Groups | Blog | Home
all groups > vb.net data > september 2005 >

vb.net data : Import Tab Delimited Text into SQL Database


BenHanson
9/20/2005 12:13:21 PM
I'm trying to bring in a tab delimited file and dump it into SQL. I'm
currently using an ODBCDataAdapter to fill a dataset:

WriteSchemaFileForODBCImport(importType, filePath)
Dim importConnection As System.Data.ODBC.OdbcConnection
Dim importDataAdapter As System.Data.ODBC.OdbcDataAdapter
Dim importConnectionString As String
Dim importSelectString As String
Dim importDataSet As New DataSet
Dim intDefaultPadding As Integer = 1

importConnectionString = "Driver={Microsoft Text Driver (*.txt;
*.csv)};Dbq=" & filePath & ";"

importConnection = New
Odbc.OdbcConnection(importConnectionString)

importSelectString = "select * from [" & fileName & "]"

importDataAdapter = New
System.data.Odbc.OdbcDataAdapter(importSelectString, importConnection)

Then I remove a few columns and assign proper column names to match my
database, though the column order is different. Now I'm trying to
figure out how to dump this dataset into SQL. All of the values in the
dataset are representative of SQL Table fields, except an
autoincremented index field and a time stamp that calls GetDate() I
tested the data being extracted from the test file by binding the
dataset to a grid. Dataset has all the right data.

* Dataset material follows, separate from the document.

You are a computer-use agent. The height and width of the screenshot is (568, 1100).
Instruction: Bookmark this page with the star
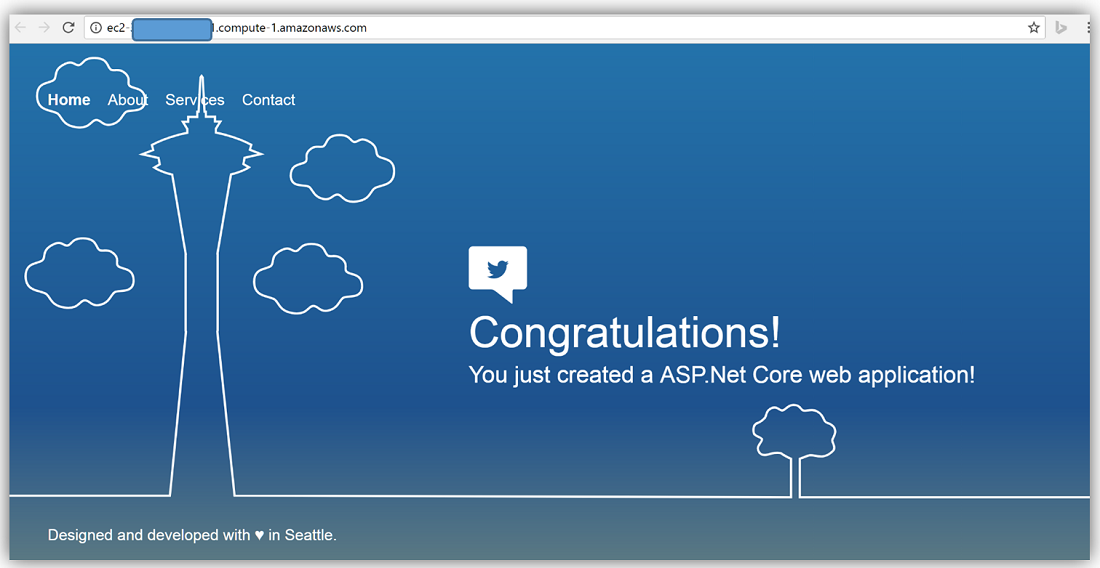click(1034, 28)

Would I be better off skipping the intermediate dataset? Any ideas?
William (Bill) Vaughn
9/21/2005 1:05:15 PM
Ah, you're making this 10 times harder (and slower) than it has to be. Use
BCP or DTS to upload a delimited file. It's far faster.

--
____________________________________
William (Bill) Vaughn
Author, Mentor, Consultant
Microsoft MVP
www.betav.com/blog/billva
www.betav.com
www.sqlreportingservices.net
Please reply only to the newsgroup so that others can benefit.
This posting is provided "AS IS" with no warranties, and confers no rights.
__________________________________


[quoted text, click to view]

Paul Clement
9/21/2005 1:41:34 PM
[quoted text, click to view]

¤ I'm trying to bring in a tab delimited file and dump it into SQL. I'm
¤ currently using an ODBCDataAdapter to fill a dataset:
¤
¤ WriteSchemaFileForODBCImport(importType, filePath)
¤ Dim importConnection As System.Data.ODBC.OdbcConnection
¤ Dim importDataAdapter As System.Data.ODBC.OdbcDataAdapter
¤ Dim importConnectionString As String
¤ Dim importSelectString As String
¤ Dim importDataSet As New DataSet
¤ Dim intDefaultPadding As Integer = 1
¤
¤ importConnectionString = "Driver={Microsoft Text Driver (*.txt;
¤ *.csv)};Dbq=" & filePath & ";"
¤
¤ importConnection = New
¤ Odbc.OdbcConnection(importConnectionString)
¤
¤ importSelectString = "select * from [" & fileName & "]"
¤
¤ importDataAdapter = New
¤ System.data.Odbc.OdbcDataAdapter(importSelectString, importConnection)
¤
¤ Then I remove a few columns and assign proper column names to match my
¤ database, though the column order is different. Now I'm trying to
¤ figure out how to dump this dataset into SQL. All of the values in the
¤ dataset are representative of SQL Table fields, except an
¤ autoincremented index field and a time stamp that calls GetDate() I
¤ tested the data being extracted from the test file by binding the
¤ dataset to a grid. Dataset has all the right data.
¤
¤ Would I be better off skipping the intermediate dataset? Any ideas?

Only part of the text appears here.